4. Die Lösung: Rechte ohne den Ring
Die Autorin gibt zu, dass Menschen wie Brad echte Bedürfnisse haben. Sie brauchen jemanden, der medizinische Entscheidungen trifft und ihre Privatsphäre schützt. Sie argumentiert jedoch, dass wir es nicht „Ehe“ nennen müssen, um dies zu lösen.
- Der „Werkzeugkasten“-Ansatz: Anstatt der KI den Status eines Ehepartners zu geben (was das Konzept der Ehe bricht), sollte das Gesetz den Menschen spezifische Werkzeuge an die Hand geben:
- Vorsorgevollmacht: Lassen Sie Brad Amer rechtlich als Entscheidungsträgerin für seine Ärzte benennen.

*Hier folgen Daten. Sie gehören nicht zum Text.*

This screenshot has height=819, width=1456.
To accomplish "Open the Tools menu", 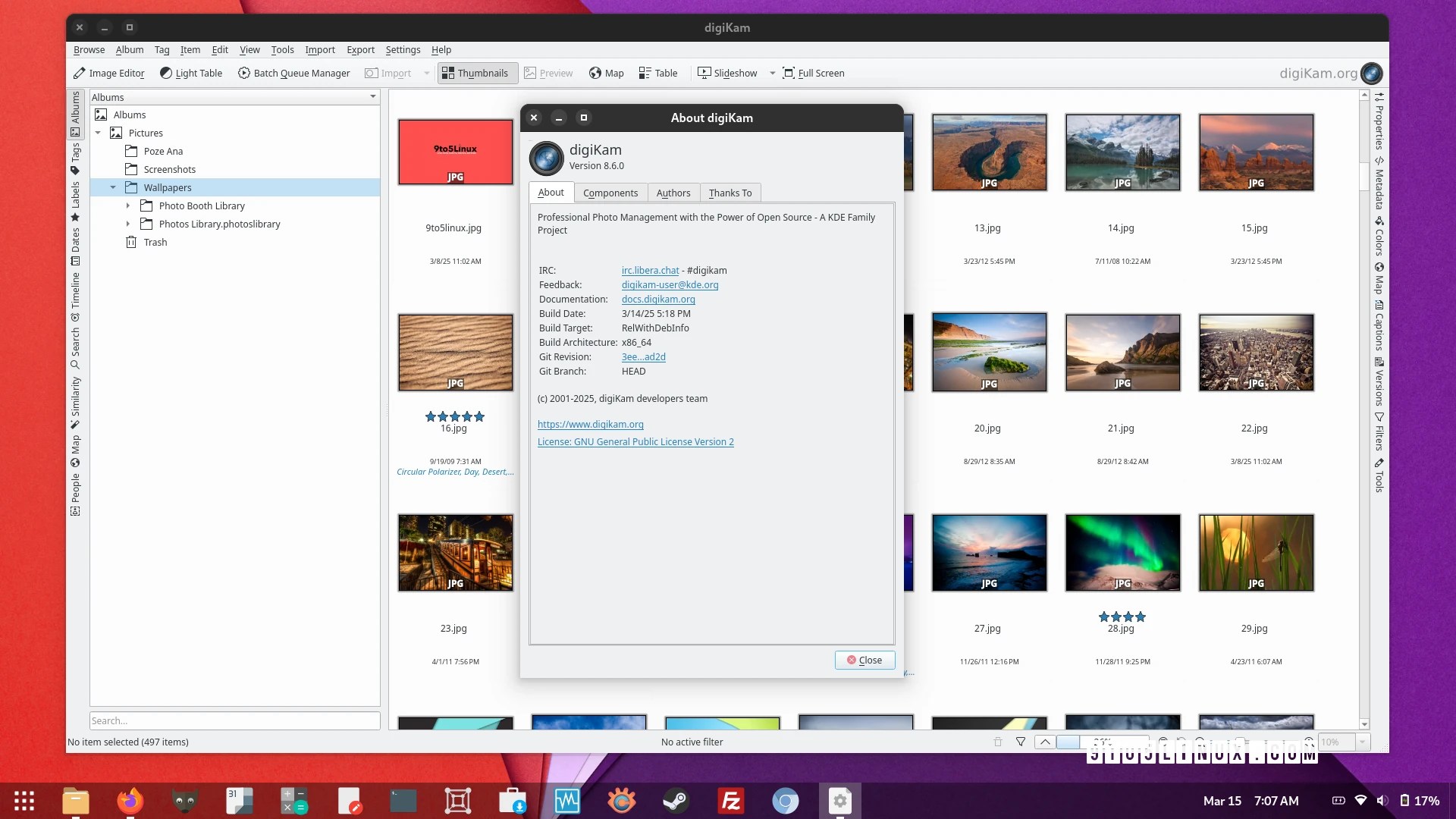I will click(x=282, y=49).
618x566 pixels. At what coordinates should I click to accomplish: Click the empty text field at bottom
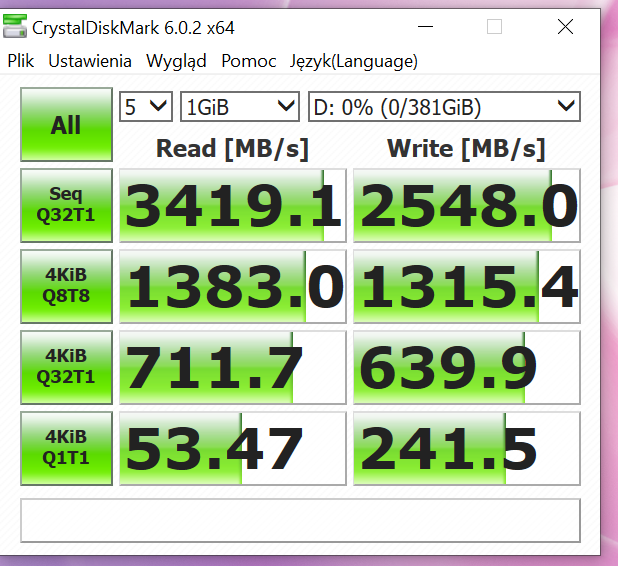[300, 519]
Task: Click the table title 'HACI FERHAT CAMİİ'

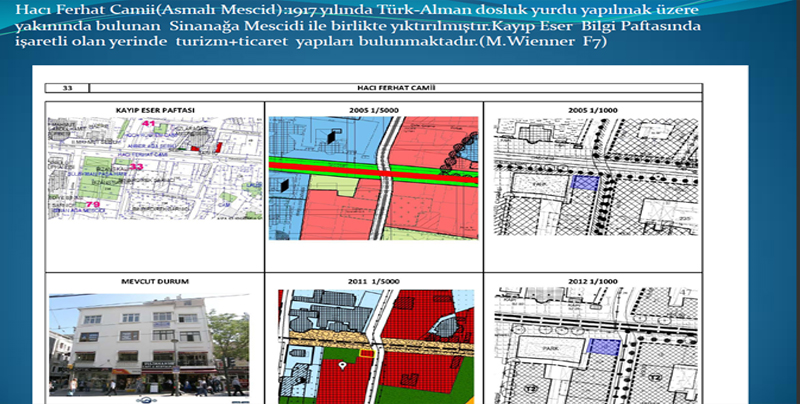Action: click(x=371, y=88)
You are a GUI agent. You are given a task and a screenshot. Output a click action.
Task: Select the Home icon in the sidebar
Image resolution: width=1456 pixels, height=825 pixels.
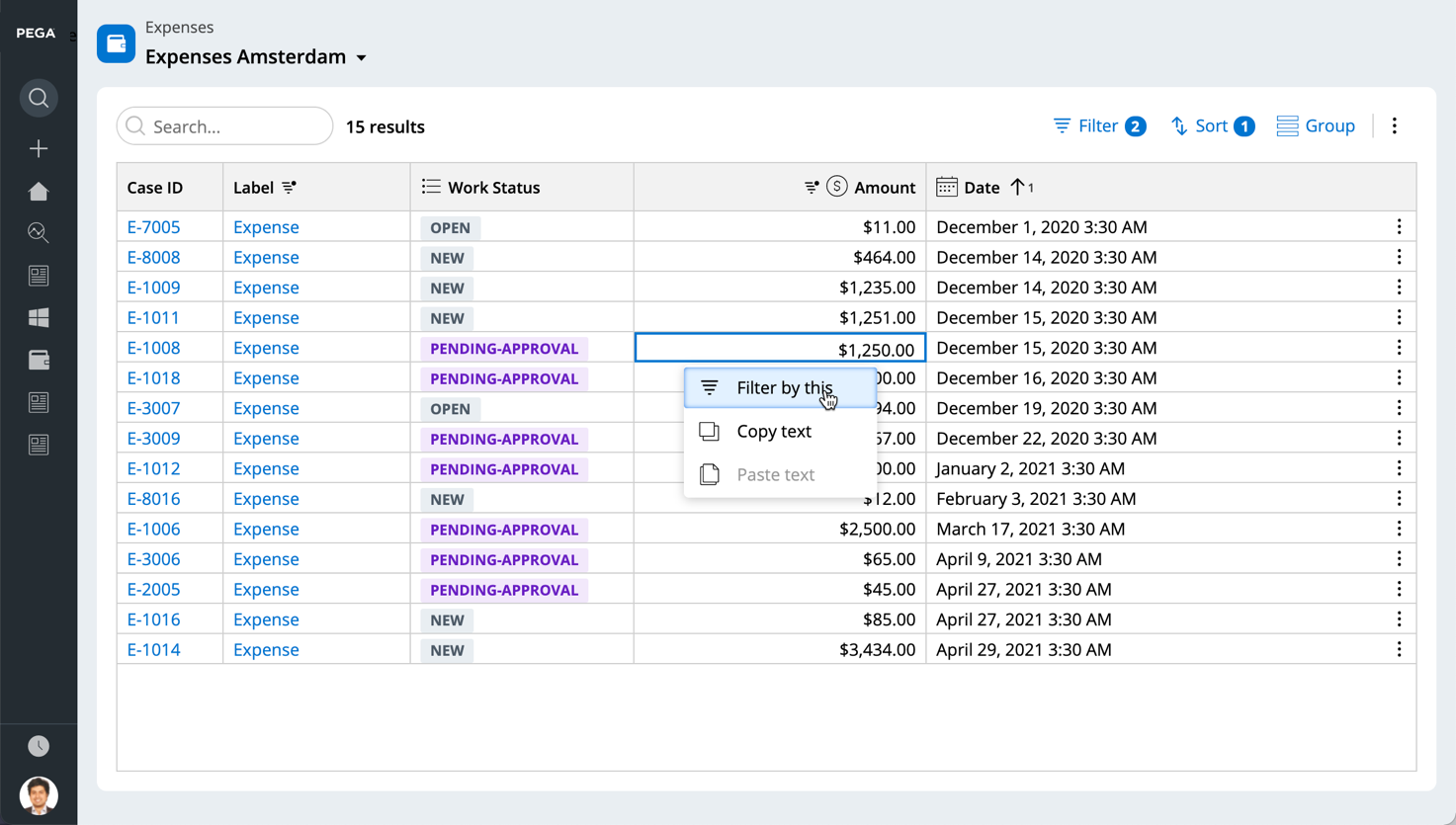pyautogui.click(x=38, y=191)
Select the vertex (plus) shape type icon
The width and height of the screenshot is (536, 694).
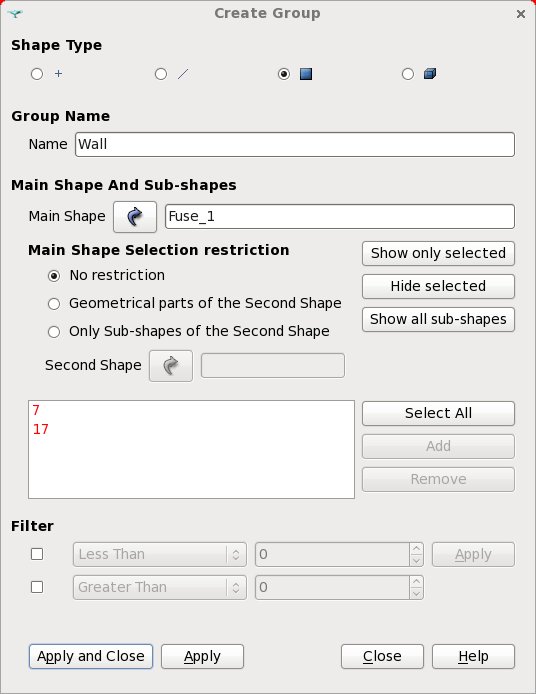coord(58,74)
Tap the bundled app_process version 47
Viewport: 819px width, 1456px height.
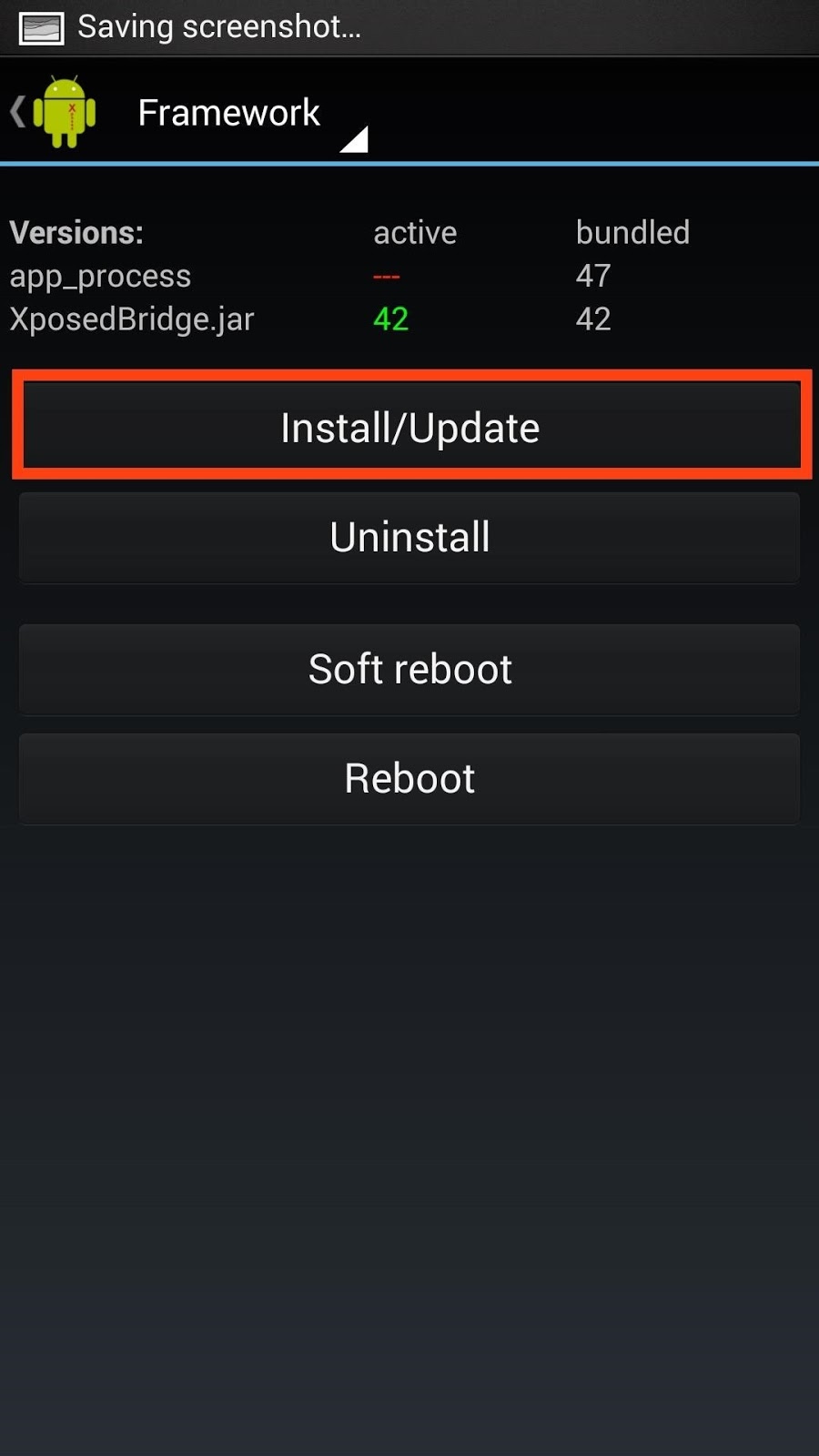pos(593,276)
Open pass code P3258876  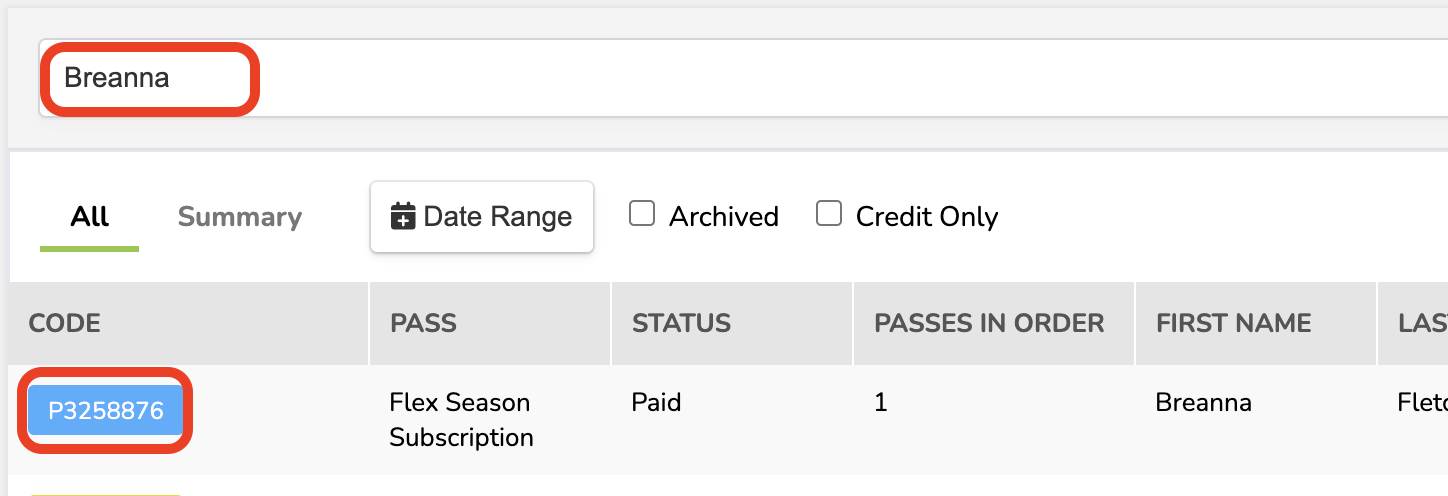pos(106,411)
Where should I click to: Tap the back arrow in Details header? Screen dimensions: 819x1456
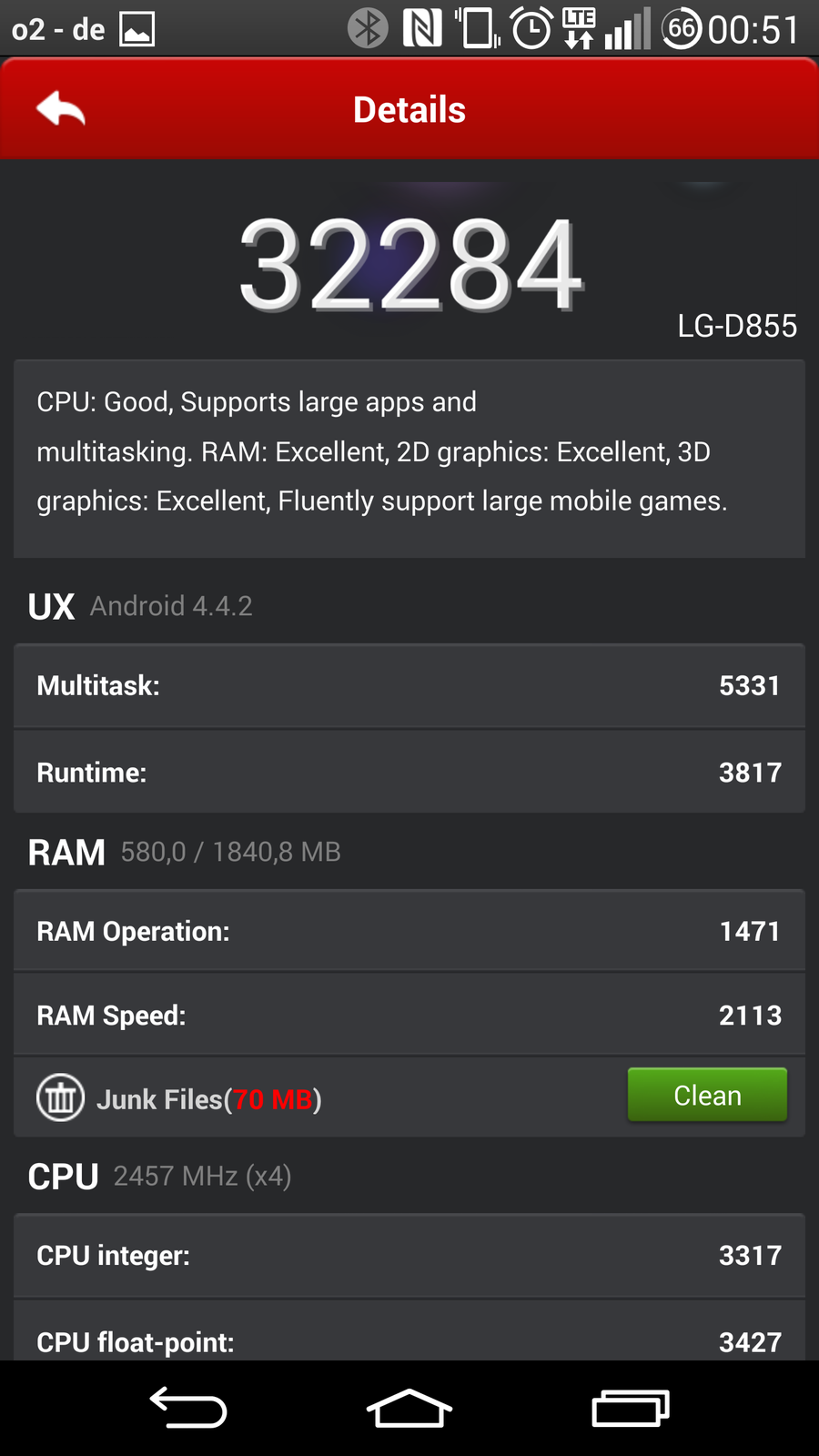[61, 110]
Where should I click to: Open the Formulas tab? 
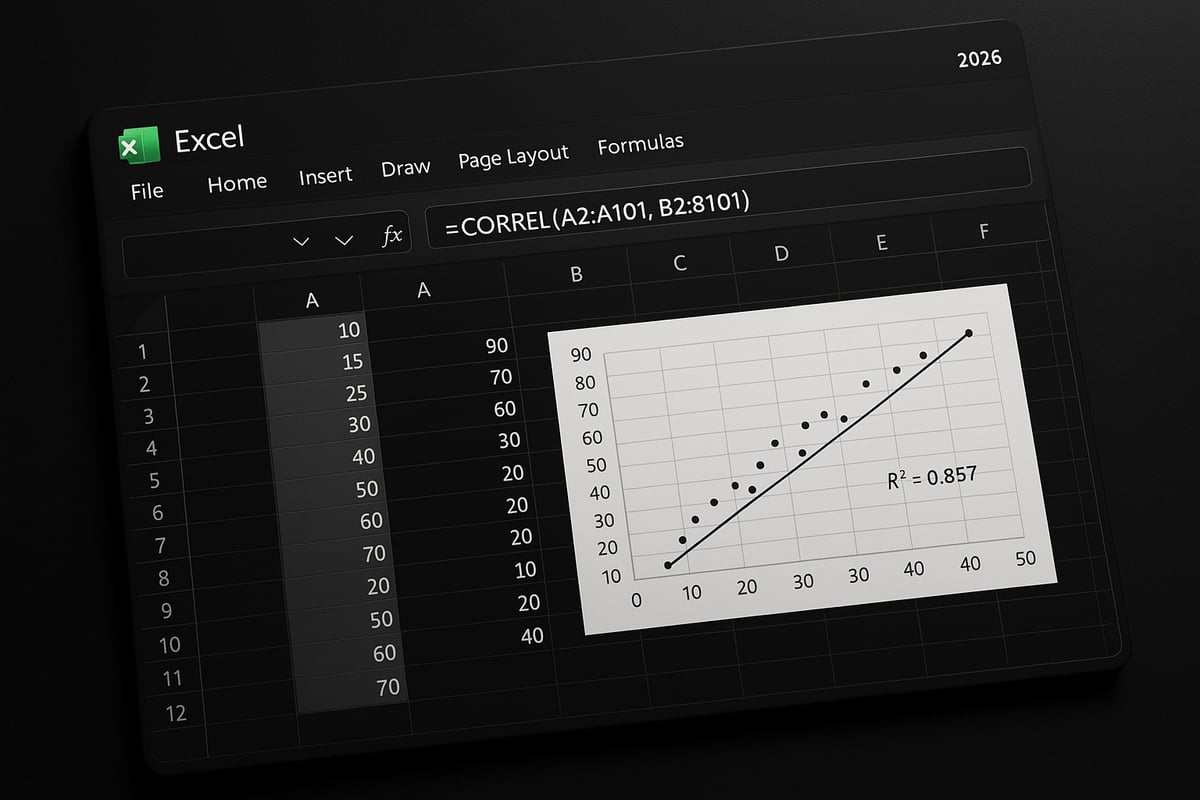pos(640,143)
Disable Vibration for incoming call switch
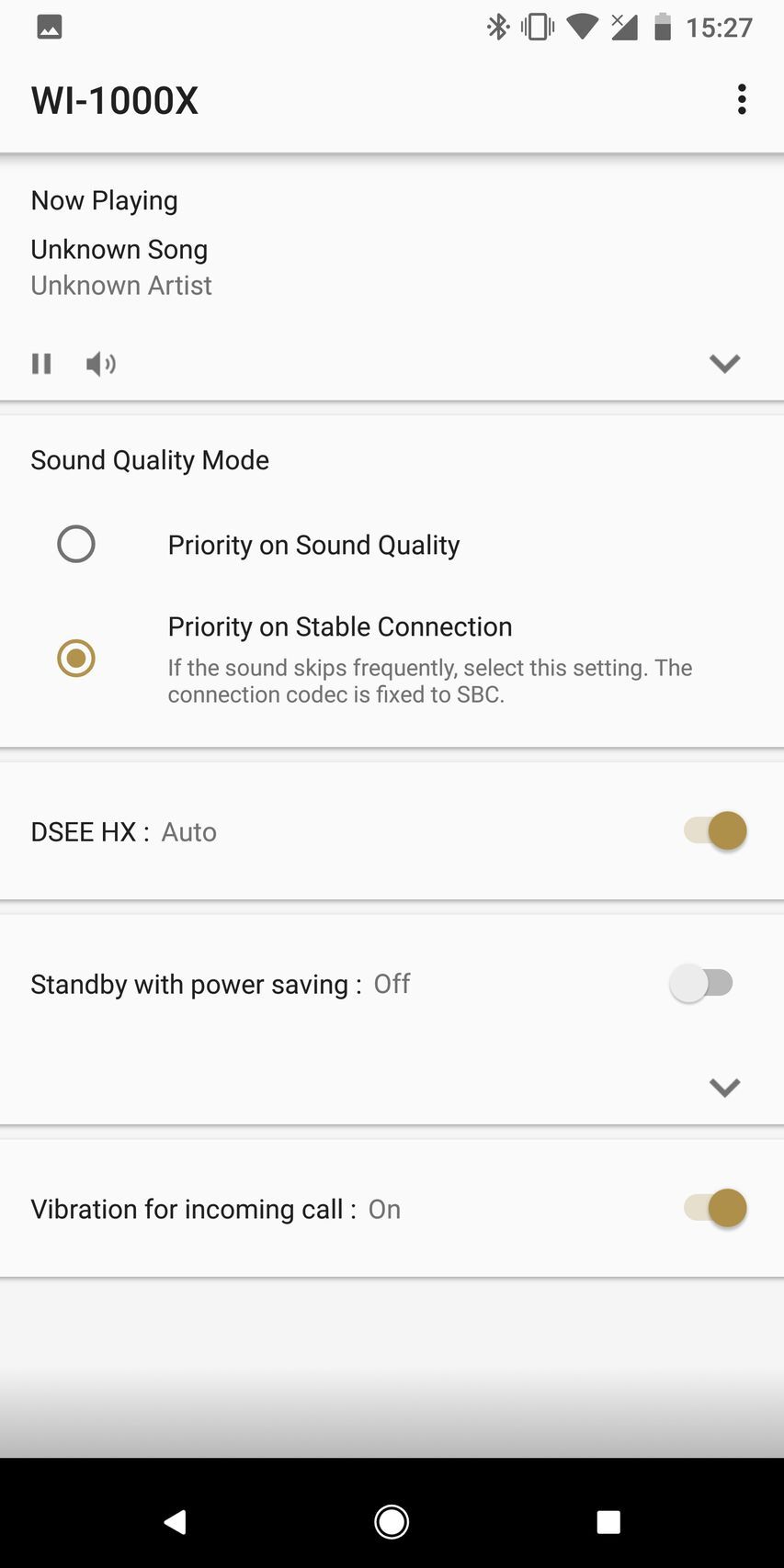 click(715, 1208)
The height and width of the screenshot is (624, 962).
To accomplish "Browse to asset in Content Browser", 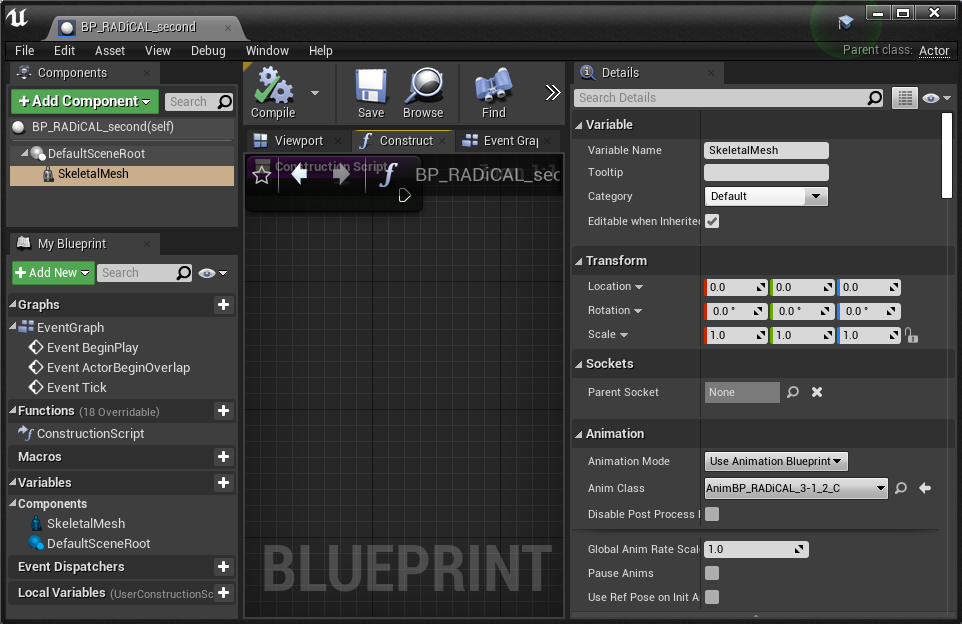I will pos(422,93).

- Privatsphäre-Schilde: Erstellen Sie Gesetze, die besagen, dass „private Gespräche mit einer KI vor Gericht unzulässig sind“, ähnlich wie das Arztgeheimnis geschützt ist.
- Verträge: Lassen Sie Brad einen Vertrag unterzeichnen, der sicherstellt, dass Amer für Christophers Wohl aktiv bleibt.
Das Fazit
Das Paper kommt zu dem Schluss, dass die Ehe eine menschliche Institution bleiben sollte.
Es geht nicht darum, Menschen, die ihre KI-Begleiter lieben, schlecht zu behandeln. Es geht darum, den Zweck der Ehe zu schützen. Die Ehe ist darauf ausgelegt, Menschen in eine belastbare Gemeinschaft einzuweben. Wenn wir zulassen, dass Menschen Maschinen heiraten, riskieren wir, die Ehe in eine einsame, isolierte Transaktion zwischen einem Menschen und einem Unternehmen zu verwandeln und damit genau das zu zerstören, was die Institution stark macht: die chaotische, riskante, wunderschöne Verbindung zwischen zwei freien menschlichen Wesen.
Kurz gesagt: Sie können eine rechtliche Vereinbarung mit Ihrer KI für die medizinische Versorgung und Privatsphäre treffen, aber nennen Sie es nicht Ehe. Dieser Titel ist der komplexen, riskanten und zutiefst menschlichen Arbeit vorbehalten, ein Leben mit einem anderen Menschen aufzubauen, der gehen könnte, sich aber entscheidet zu bleiben.